→ **WORK ITEM**
Keep to one stretch of the data below, the lines from the one with "Screen dimensions: 900x506" up to and including the one with "Task: Select DC Bane Fun Pack cell", and return that stretch exactly.

→ **PROVIDED MATERIAL**
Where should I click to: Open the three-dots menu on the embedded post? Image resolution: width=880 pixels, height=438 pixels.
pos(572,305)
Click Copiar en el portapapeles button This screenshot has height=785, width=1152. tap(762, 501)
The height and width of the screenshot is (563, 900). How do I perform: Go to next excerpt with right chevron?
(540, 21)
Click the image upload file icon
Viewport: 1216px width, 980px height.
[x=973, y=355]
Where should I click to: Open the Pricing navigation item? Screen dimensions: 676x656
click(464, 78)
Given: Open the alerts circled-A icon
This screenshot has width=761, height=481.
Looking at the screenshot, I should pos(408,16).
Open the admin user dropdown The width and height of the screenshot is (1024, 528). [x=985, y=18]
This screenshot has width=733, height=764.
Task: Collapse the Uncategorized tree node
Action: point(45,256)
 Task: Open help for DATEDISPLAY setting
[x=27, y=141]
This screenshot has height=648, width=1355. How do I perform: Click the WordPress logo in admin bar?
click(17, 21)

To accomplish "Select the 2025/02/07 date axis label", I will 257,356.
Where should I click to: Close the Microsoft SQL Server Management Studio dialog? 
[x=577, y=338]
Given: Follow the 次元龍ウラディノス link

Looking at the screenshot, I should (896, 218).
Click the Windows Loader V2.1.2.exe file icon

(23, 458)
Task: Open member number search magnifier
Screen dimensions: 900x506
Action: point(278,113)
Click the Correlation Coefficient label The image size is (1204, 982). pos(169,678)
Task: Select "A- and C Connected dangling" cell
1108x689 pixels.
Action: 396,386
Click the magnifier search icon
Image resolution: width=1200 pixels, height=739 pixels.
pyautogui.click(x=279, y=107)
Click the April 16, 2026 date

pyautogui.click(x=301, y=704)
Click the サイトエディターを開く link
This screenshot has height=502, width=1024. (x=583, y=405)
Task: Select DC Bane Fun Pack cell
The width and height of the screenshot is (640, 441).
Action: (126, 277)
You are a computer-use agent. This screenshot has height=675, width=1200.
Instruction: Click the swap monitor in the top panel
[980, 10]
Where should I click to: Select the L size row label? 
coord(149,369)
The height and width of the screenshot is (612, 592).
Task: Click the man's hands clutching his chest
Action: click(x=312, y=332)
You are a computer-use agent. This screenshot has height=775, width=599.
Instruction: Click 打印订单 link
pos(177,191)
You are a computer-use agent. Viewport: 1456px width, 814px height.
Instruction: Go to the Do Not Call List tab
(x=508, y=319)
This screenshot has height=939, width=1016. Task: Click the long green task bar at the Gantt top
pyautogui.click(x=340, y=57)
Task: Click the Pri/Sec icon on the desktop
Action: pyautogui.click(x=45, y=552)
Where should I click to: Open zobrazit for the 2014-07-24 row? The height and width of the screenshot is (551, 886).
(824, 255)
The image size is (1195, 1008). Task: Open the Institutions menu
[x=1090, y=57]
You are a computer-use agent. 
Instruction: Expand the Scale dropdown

→ **TASK OUTPUT**
Screen dimensions: 900x506
Action: point(278,113)
Click the Correlation Coefficient label The image size is (1204, 982). pos(169,678)
Task: Select "A- and C Connected dangling" cell
1108x689 pixels.
Action: 396,386
Click the magnifier search icon
Image resolution: width=1200 pixels, height=739 pixels.
pyautogui.click(x=279, y=107)
Click the April 16, 2026 date

pyautogui.click(x=301, y=704)
Click the サイトエディターを開く link
This screenshot has height=502, width=1024. (x=583, y=405)
Task: Select DC Bane Fun Pack cell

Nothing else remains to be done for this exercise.